Cold War hots up as Russia deploys new ICMB and US starts missile development | World | News
Simon Osborne
General Sir Mike Jackson: Putin is trying to rebuild Soviet Union
US officials said Mr Trump wanted to remain in the INF but could not tolerate Russia’s continuing failure to comply.
One official said: “What we have decided to do is take the middle-ground option - that they have enjoyed to have their cake and to eat it - off the table.”
Washington has accused the Kremlin of breaching the INF treaty, which bans the possession, production or flight testing of nuclear-armed cruise and land-based nuclear ballistic missiles with a 300-mile to 3,400-mile range.
But it is understood the Pentagon is now researching modifications to existing weapons and developing new systems.
The official stressed Mr Trump wanted to save the treaty and would reverse the measures as soon as Russia returned to compliance.
He said: “The possibility of the treaty falling apart is inherent in the approach that we’re taking.
“We do not intend to remain bound, if they refuse to be bound, but our sincere hope is that we end up both being bound.”
Russian deputy foreign minister Sergei Ryabkov rejected the US claims and branded them “absolutely unsubstantiated”.
He said Moscow was “ready to engage in a non-politicised, professional dialogue” but warned attempts to impose “ultimatums or to put military and political pressure on Russia through sanctions were unacceptable”.
Moscow said US missile defence systems in Romania — which are also scheduled for deployment in Poland next year — could be used to launch Tomahawk medium-range missiles and therefore breached the INF.
Konstantin Kosachyov, head of the foreign affairs committee of the Federation Council, said the Aegis Ashore system was “in gross violation of the INF treaty”.
Viktor Bondarev, chairman of the Russian Federation Council’s defence committee, said Russia would equip its military with “more powerful weapons within a very short time” if the US abandoned the INF.
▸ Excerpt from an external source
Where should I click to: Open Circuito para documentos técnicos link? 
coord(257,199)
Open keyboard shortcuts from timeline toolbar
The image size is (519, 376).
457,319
Arms control experts have long warned of the potential for exactly that kind of dangerous escalation.
Douglas Barrie, an analyst at the International Institute for Strategic Studies, said if the US developed a ground-based cruise missile, and Russia continued to deny a breach, “it would provide Russian president Vladimir Putin a propaganda victory and a ‘legitimate’ reason to blame the US for the collapse of the INF Treaty”.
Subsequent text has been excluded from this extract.